Activity: Once you reach the line with "Click the Claude 3.5 Sonnet model icon", copy it and every line after it exactly, up to the end of the data. Omit the pictures.

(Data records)
BEGIN

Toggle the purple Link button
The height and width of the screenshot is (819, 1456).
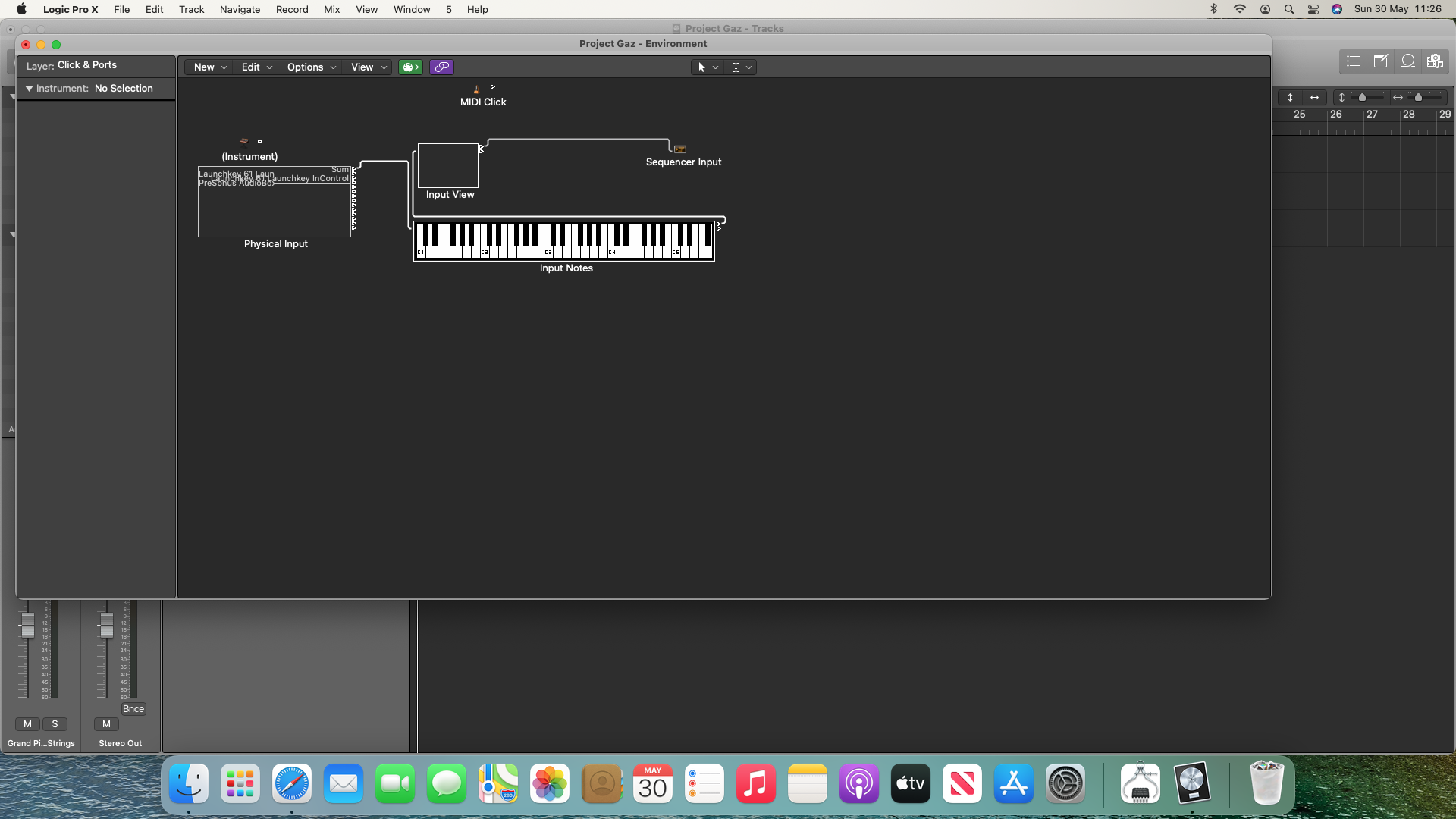pyautogui.click(x=441, y=67)
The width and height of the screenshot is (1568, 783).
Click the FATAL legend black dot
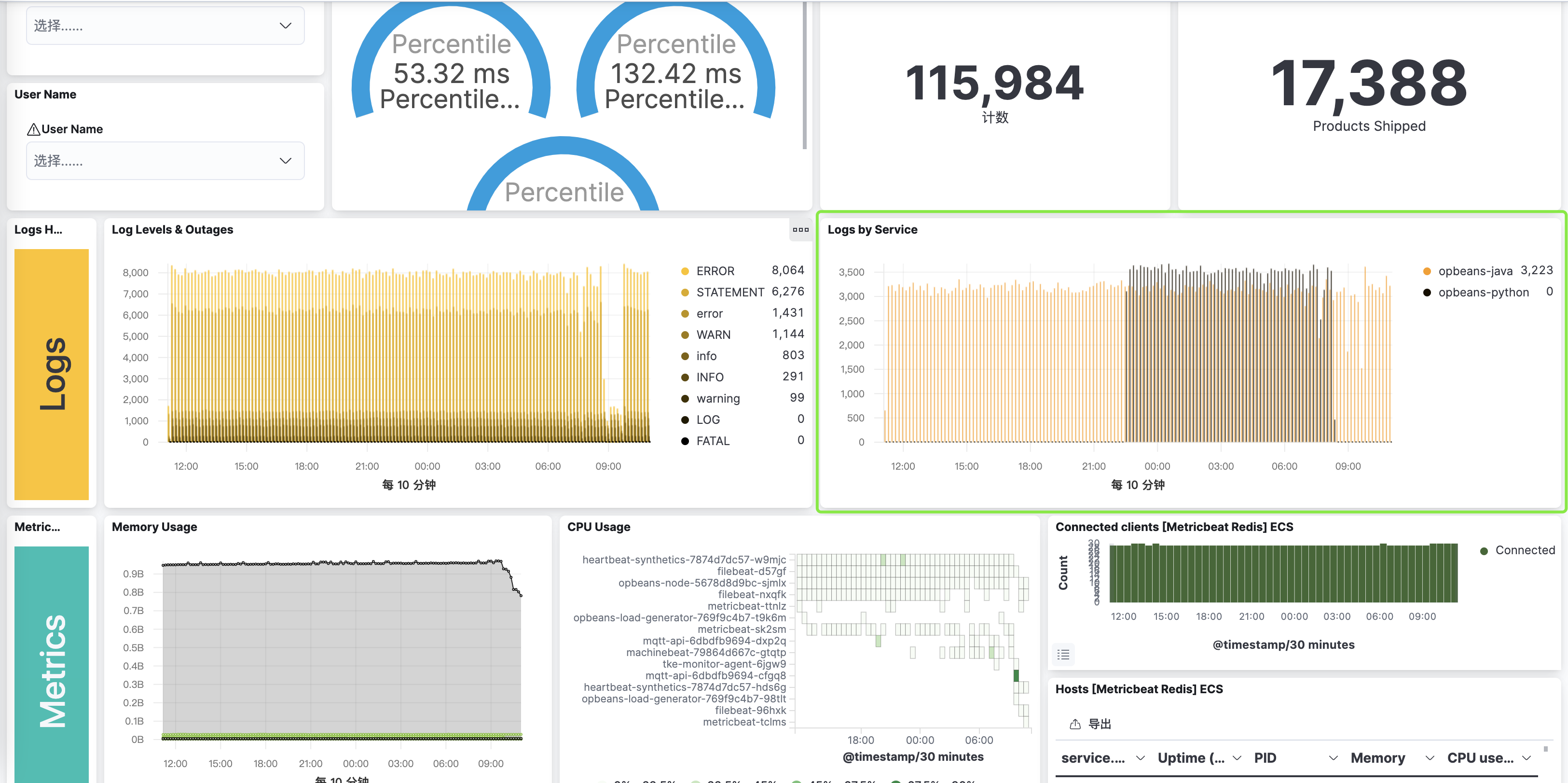click(685, 441)
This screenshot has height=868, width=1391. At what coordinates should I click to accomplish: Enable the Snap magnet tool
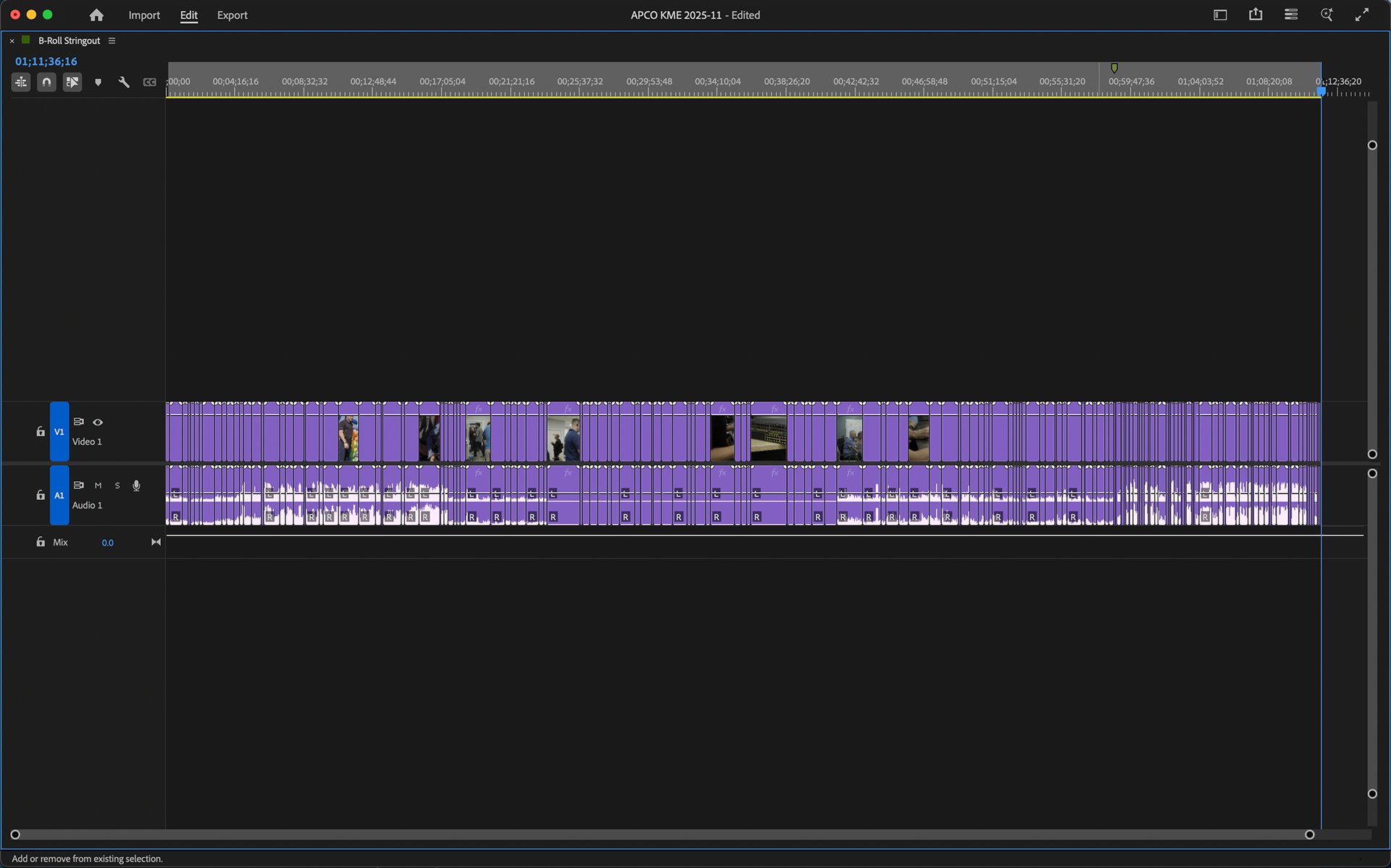pyautogui.click(x=46, y=82)
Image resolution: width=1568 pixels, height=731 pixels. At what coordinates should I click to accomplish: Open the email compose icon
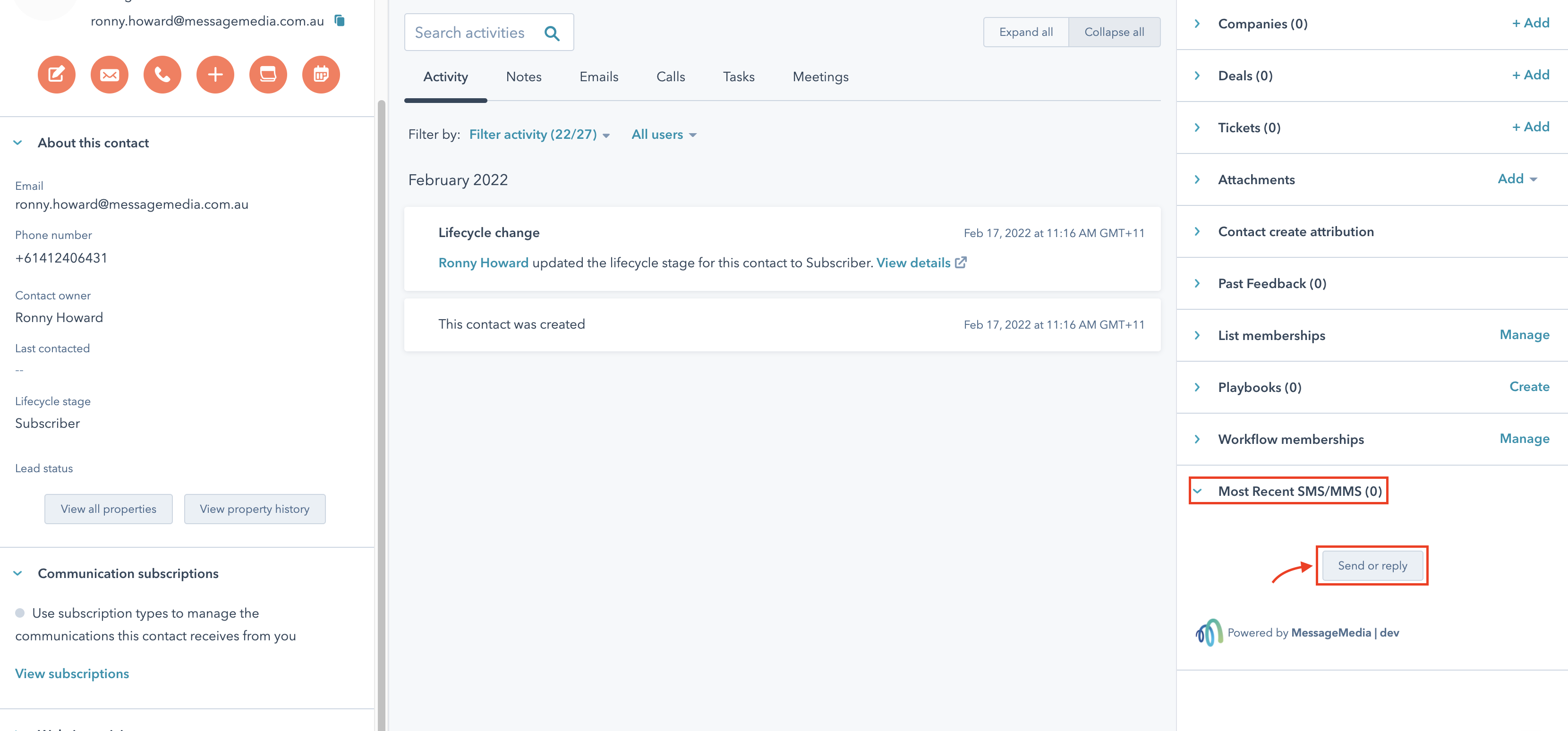(109, 74)
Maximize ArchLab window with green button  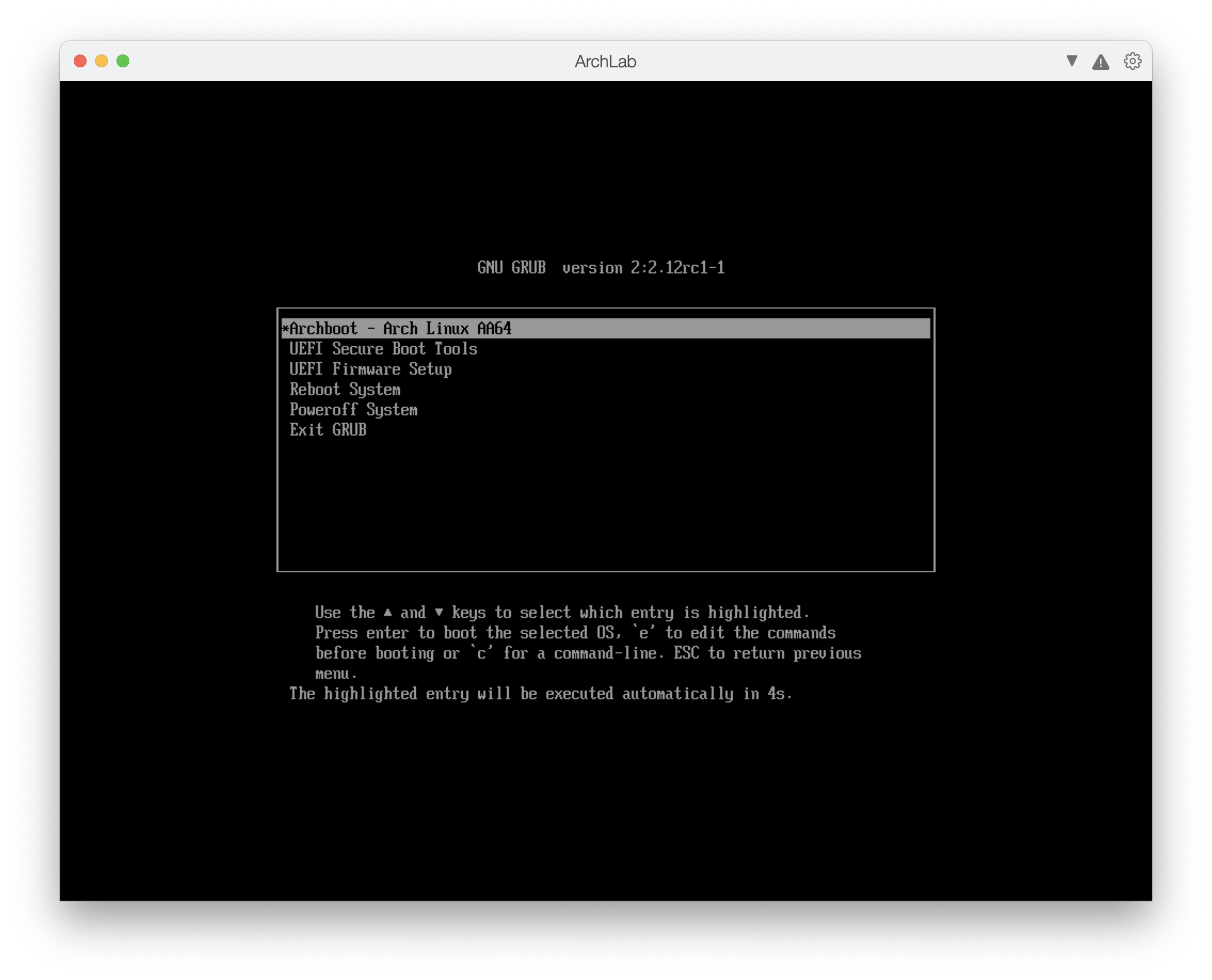click(x=123, y=61)
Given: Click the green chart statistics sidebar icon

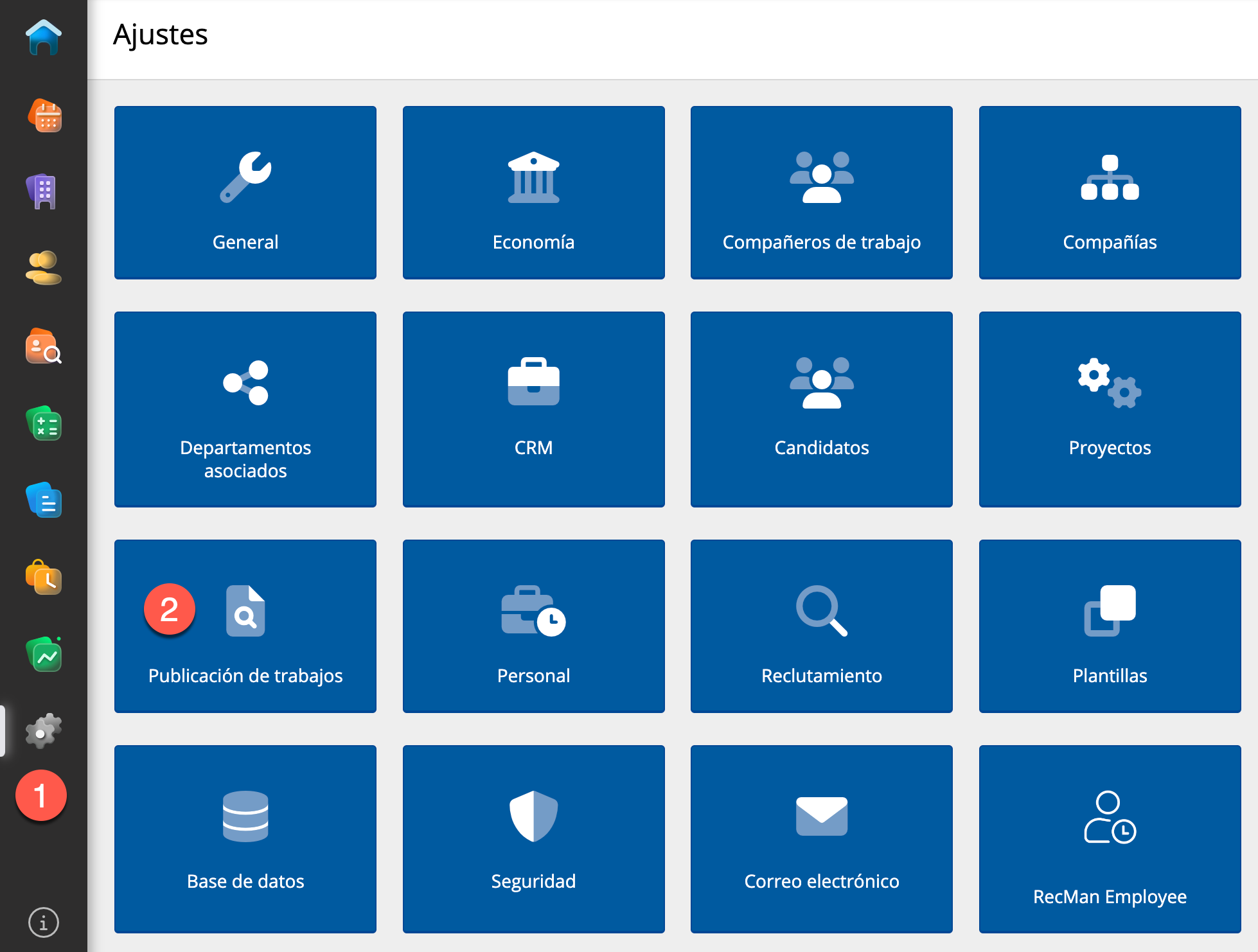Looking at the screenshot, I should pos(44,654).
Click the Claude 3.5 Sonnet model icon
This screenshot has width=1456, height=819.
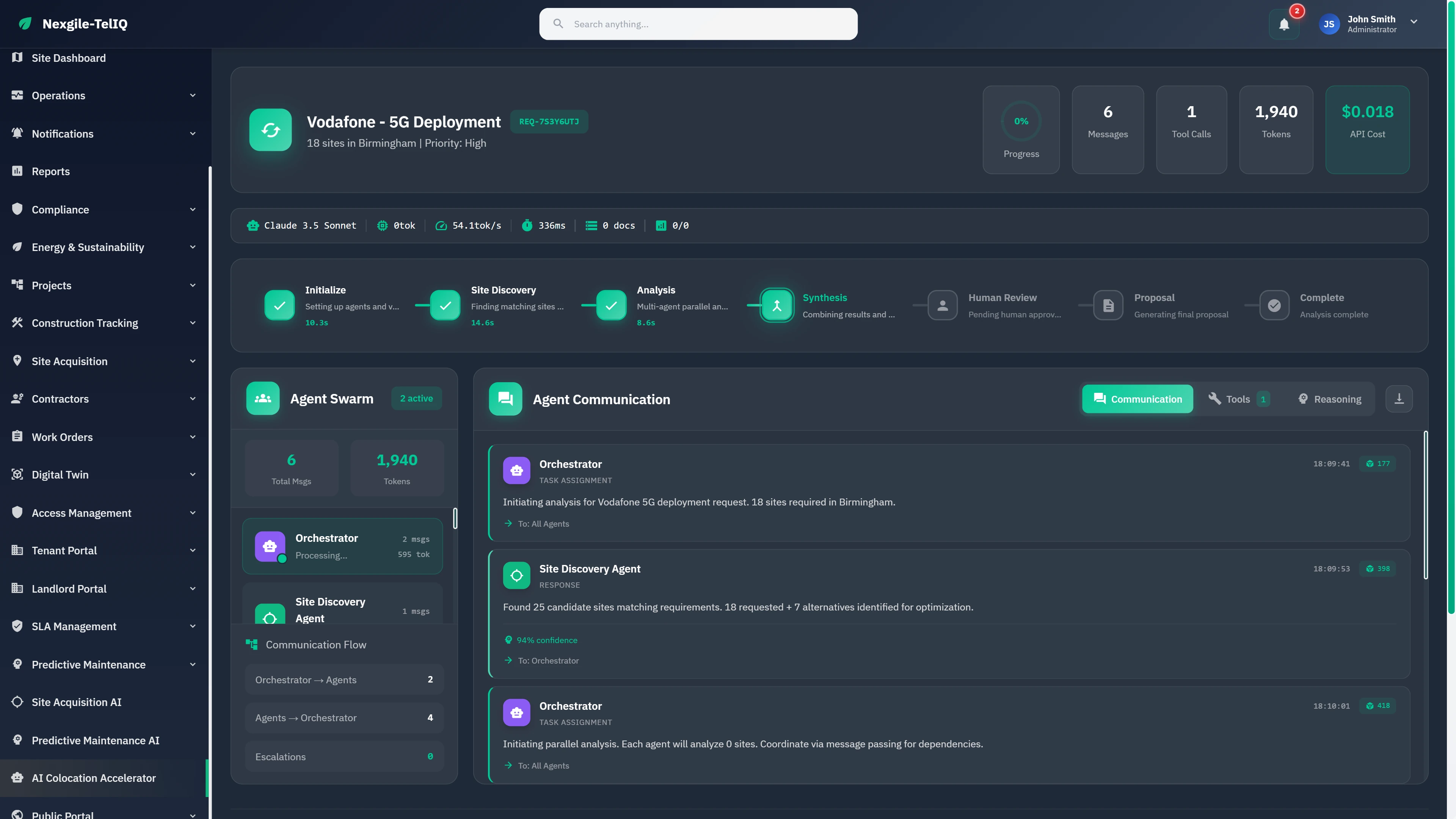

END

Answer section:
Click the Claude 3.5 Sonnet model icon
This screenshot has width=1456, height=819.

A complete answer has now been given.